The Defense Department announced the first military-connected coronavirus death March 22, 2020: a DoD contractor based in Falls Church, Virginia who worked for the Defense Security Cooperation Agency.

The first military dependent died March 26, 2020 at Joint Base Langley-Eustis, Virginia.

On March 30, 2020, the Defense Department announced the first death of a U.S. service member from the disease: Capt. Douglas Linn Hickok, 57, of the New Jersey Army National Guard.

On May 22, 2020, an Army reservist, 34-year-old Sgt. Simon Zamudio, also died from COVID-19.

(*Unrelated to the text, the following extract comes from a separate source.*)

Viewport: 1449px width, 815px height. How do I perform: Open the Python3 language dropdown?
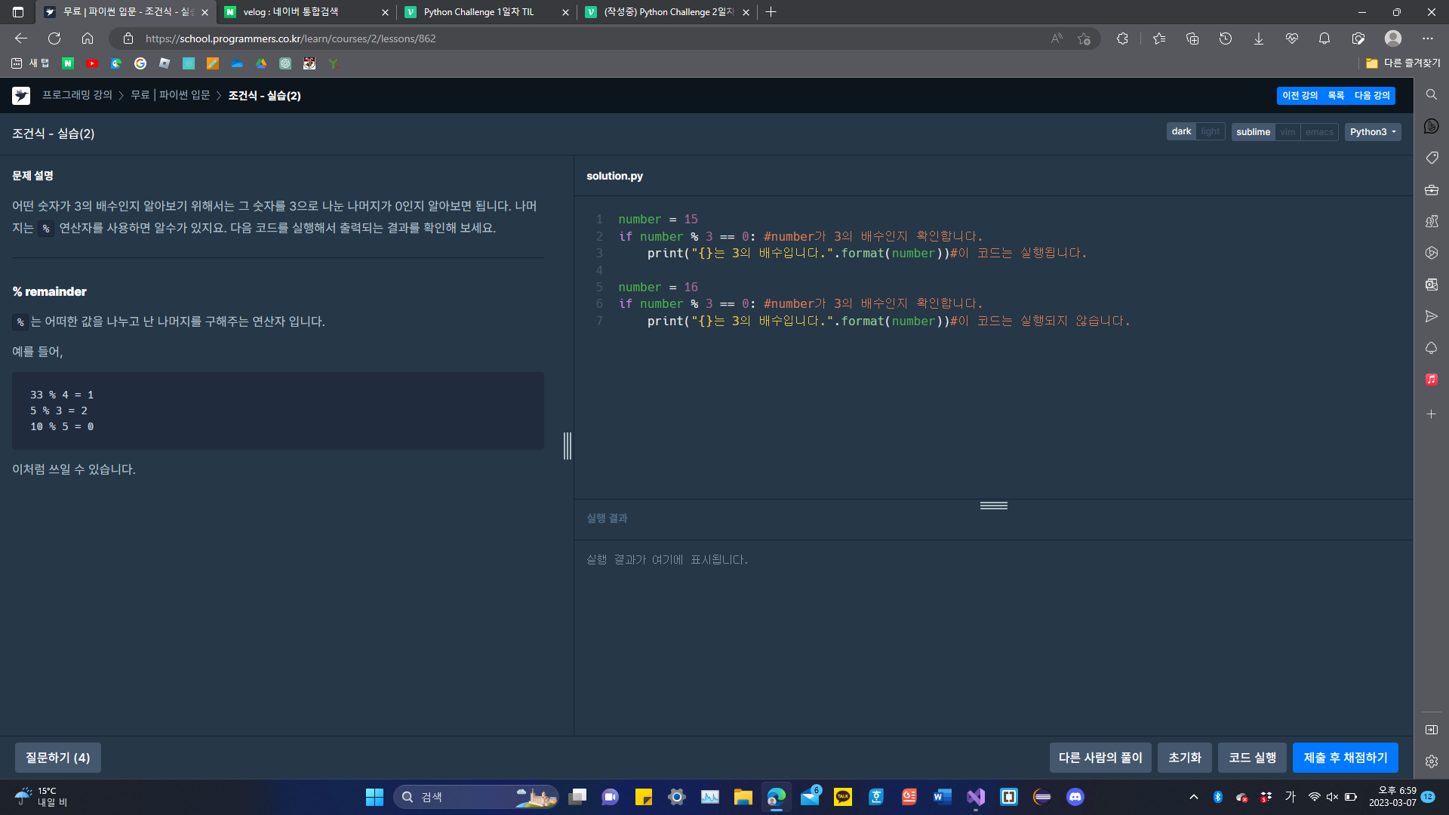coord(1372,132)
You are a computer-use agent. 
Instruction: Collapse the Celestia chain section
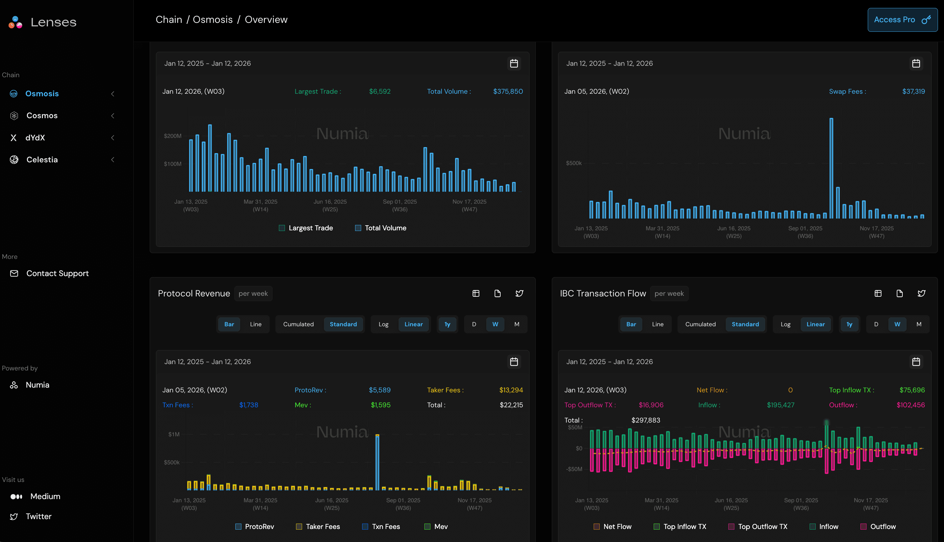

On March 14, 2020, the Department of Veterans Affairs announced the first VA-connected fatality due to coronavirus: a veteran in his 70s in the VA Portland, Oregon, health care system who had "underlying health issues."

As of April 19, 2021, VA is also tracking 250,582 total cumulative positive cases among veterans and VA employees. It began releasing totals for both populations May 4, 2020. It is no longer breaking the numbers down by presumptive positives and positives confirmed by the CDC. A total of 11,565 veterans tracked by the VA have died.

VA officials say they have administered more than 3,250,531 coronavirus tests as of April 9, and add they believe they have enough to meet demand.

The VA has also fully vaccinated 2,392,780 people as of April 19.

Troops or veterans who believe they have symptoms of the virus, which can include shortness of breath, fever and a cough, are advised to call their health care provider or VA facility right away. Military members are also advised to stay home and notify their supervisor.